Parliamentary elections were held in Nauru on 6 December 1980. As there were no political parties, all candidates ran as independents. The election was won by supporters of President Hammer DeRoburt, who re-elected him President on 9 December.

Results
Three prominent MPs lost their seats, Minister of Justice Leo Keke, former President Lagumot Harris and Roy Degoregore.

Aftermath
The newly elected Parliament convened on 9 December.

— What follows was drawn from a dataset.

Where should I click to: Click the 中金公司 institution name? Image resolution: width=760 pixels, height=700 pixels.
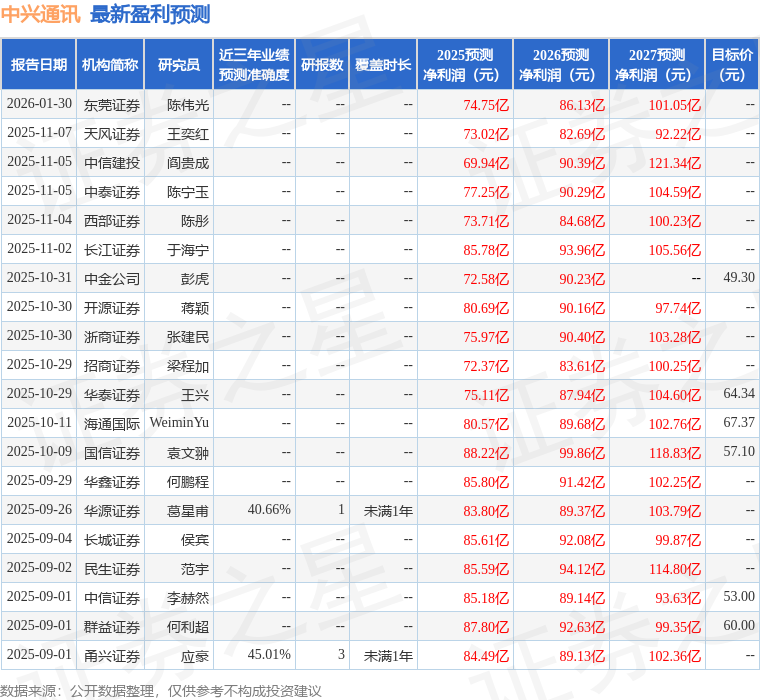point(111,279)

David Gadaroa was re-elected as Speaker, with James Ategan Bop re-elected as Deputy Speaker. Hammer DeRoburt was elected President unopposed after the only other nominee declined to participate. He appointed a new government with Kenas Aroi as Minister for Finance, Joseph Detsimea Audoa as Minister for Justice, Buraro Detudamo as Minister for Works and Minister Assisting the President and Lawrence Stephen as Minister for Education and Health.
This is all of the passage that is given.